PRODUZIONE GENNAIO +2,6% MESE, -3,3% ANNO - La produzione industriale a gennaio é cresciuta del 2,6% rispetto a dicembre 2009 ed è diminuita del 3,3% rispetto a un anno prima. Lo rende noto l'Istat, precisando che su base annua la variazione corretta per effetti di calendario fa registrare un aumento dello 0,1%. "Si tratta del primo dato tendenziale positivo dall'aprile del 2008" sottolinea l'Istat".

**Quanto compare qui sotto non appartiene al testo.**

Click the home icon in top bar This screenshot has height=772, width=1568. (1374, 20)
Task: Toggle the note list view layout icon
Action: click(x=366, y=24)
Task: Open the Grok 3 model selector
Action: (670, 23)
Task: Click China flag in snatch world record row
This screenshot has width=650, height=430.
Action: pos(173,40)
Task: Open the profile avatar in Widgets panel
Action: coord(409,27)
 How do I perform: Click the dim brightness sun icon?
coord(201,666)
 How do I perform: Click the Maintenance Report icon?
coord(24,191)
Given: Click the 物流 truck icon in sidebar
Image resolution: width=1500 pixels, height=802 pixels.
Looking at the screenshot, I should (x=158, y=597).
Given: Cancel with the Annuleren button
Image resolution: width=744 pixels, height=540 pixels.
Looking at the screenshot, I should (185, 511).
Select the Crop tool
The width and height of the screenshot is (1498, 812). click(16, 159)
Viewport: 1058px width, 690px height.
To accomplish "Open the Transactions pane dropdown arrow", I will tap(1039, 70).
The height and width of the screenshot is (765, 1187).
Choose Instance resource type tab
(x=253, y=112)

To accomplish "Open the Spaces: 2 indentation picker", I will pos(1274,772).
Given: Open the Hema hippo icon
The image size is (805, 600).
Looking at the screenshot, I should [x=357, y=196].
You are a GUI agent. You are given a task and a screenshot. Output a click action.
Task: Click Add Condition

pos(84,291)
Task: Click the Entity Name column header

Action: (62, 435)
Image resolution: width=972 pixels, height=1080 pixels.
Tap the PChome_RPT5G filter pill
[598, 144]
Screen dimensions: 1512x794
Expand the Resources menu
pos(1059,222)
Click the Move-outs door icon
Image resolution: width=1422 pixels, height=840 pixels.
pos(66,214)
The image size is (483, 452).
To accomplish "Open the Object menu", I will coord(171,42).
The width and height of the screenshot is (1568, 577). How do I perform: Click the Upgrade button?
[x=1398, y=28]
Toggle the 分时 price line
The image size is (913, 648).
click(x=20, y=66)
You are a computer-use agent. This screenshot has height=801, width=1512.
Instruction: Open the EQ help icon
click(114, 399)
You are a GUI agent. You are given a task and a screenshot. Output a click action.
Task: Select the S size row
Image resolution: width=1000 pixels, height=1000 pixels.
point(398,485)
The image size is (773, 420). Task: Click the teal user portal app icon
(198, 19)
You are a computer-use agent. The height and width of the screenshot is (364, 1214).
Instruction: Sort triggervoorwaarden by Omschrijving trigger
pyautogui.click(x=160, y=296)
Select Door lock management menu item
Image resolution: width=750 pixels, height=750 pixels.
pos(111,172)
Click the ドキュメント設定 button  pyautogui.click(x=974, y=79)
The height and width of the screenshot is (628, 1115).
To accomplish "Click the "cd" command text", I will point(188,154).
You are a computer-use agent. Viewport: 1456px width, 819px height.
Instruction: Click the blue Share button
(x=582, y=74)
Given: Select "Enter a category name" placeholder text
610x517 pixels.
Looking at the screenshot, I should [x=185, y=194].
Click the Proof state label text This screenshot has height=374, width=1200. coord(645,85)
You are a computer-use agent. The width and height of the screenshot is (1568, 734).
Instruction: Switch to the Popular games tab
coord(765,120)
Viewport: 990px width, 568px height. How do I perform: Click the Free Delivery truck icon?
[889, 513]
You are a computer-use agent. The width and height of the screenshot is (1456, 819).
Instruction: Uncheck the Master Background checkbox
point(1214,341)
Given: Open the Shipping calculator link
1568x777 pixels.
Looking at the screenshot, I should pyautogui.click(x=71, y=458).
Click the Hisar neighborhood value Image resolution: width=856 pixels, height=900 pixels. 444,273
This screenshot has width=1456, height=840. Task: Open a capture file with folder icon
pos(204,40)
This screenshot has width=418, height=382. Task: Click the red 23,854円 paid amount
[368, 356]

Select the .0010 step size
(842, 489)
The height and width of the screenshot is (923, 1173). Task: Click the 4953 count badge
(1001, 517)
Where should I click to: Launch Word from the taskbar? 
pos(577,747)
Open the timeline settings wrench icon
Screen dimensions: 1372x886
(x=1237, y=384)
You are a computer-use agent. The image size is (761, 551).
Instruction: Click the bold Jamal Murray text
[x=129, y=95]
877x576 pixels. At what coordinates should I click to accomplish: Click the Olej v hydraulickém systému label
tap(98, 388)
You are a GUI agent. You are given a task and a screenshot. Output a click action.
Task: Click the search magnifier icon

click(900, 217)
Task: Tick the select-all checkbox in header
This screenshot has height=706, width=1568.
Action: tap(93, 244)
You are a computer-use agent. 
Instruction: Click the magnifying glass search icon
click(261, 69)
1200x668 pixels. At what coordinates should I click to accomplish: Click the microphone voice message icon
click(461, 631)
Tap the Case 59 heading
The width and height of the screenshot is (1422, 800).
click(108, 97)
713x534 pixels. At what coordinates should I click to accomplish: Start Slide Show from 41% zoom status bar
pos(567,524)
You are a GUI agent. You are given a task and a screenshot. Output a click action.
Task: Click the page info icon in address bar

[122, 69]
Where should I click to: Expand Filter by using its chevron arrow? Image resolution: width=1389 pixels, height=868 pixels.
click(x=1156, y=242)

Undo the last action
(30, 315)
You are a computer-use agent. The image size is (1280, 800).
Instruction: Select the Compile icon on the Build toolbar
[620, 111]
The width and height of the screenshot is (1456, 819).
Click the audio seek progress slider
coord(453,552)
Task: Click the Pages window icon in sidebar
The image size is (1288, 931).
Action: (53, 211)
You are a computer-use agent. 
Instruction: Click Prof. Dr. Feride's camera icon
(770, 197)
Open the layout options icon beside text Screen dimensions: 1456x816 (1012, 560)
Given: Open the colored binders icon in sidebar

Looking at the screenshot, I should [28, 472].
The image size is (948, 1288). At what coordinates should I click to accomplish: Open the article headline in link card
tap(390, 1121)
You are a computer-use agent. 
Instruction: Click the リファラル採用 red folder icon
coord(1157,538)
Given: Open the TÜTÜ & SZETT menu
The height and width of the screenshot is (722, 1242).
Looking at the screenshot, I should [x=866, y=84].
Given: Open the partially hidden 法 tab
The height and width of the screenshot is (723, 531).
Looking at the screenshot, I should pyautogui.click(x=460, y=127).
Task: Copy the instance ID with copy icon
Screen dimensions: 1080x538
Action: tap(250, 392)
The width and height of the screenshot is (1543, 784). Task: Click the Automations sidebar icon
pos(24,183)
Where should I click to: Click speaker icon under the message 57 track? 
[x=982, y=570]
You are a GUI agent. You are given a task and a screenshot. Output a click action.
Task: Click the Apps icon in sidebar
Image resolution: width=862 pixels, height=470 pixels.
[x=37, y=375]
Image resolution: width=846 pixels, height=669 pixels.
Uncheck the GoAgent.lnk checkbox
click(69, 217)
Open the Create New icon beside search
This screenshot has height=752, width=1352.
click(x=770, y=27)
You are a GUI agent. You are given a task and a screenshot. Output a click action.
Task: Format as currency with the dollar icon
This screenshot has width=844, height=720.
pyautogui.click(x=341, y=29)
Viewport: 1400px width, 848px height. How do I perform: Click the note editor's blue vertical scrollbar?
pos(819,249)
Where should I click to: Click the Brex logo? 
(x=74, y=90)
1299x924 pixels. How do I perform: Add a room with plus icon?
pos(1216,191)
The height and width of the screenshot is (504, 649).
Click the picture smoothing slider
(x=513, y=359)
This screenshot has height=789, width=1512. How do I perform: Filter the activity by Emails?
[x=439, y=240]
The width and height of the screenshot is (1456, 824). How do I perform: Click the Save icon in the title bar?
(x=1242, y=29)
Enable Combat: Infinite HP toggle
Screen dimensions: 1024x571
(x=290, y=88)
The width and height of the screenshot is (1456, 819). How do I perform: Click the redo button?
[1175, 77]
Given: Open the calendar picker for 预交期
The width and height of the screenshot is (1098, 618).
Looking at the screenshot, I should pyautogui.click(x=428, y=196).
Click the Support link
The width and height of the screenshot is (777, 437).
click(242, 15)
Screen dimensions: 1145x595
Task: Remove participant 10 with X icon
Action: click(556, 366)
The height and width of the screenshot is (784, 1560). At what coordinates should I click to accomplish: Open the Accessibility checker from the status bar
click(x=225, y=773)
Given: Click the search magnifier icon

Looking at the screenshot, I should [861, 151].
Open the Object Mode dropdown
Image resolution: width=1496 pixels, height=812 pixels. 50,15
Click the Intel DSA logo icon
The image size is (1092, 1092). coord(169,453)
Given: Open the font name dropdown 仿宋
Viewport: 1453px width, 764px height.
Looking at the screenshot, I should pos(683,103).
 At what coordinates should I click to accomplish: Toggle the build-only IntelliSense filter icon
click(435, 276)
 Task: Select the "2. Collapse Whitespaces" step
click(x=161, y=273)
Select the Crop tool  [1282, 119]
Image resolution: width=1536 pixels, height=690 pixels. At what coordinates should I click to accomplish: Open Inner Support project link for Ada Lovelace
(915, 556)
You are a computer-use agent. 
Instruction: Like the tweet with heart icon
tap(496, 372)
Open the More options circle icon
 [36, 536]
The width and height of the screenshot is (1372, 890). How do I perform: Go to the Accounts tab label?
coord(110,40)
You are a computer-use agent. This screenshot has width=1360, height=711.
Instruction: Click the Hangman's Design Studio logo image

La media degli ultimi tre mesi è risultata invariata rispetto a quella dei tre mesi precedenti. L'Istat ha inoltre rivisto i dati di dicembre, portando il calo congiunturale destagionalizzato da -0,7% a -0,2%. Per quanto riguarda i principali raggruppamenti industriali, su base congiunturale si registrano tutte variazioni positive: +3,3% per i beni strumentali, +2,3% per l'energia, +2,1% per i beni intermedi e +1% per i beni di consumo totale (+3,3% per i beni durevoli, -0,1% per i beni non durevoli). Mentre su base annua si registra un aumento del 2,9% per i beni di consumo totale (+3,8% per i beni non durevoli, -1,1% per i beni durevoli) e una variazione nulla per i beni intermedi. Diminuzioni si sono verificate, invece, per i beni strumentali (-1,9%) e per l'energia (-0,1%). Guardando ai diversi settori di attività economica, rispetto allo stesso mese dell'anno precedente, si registrano aumenti nei settori dei prodotti farmaceutici (+12,8%), dei prodotti chimici (+11,8%), della fabbricazione di computer e prodotti di elettronica e ottica (+10,2%) e dei mezzi di trasporto (+6,9%). Le diminuzioni più marcate hanno, invece, riguardato la metallurgia e i prodotti in metallo (-10%) e l'attività estrattiva (-8,4%).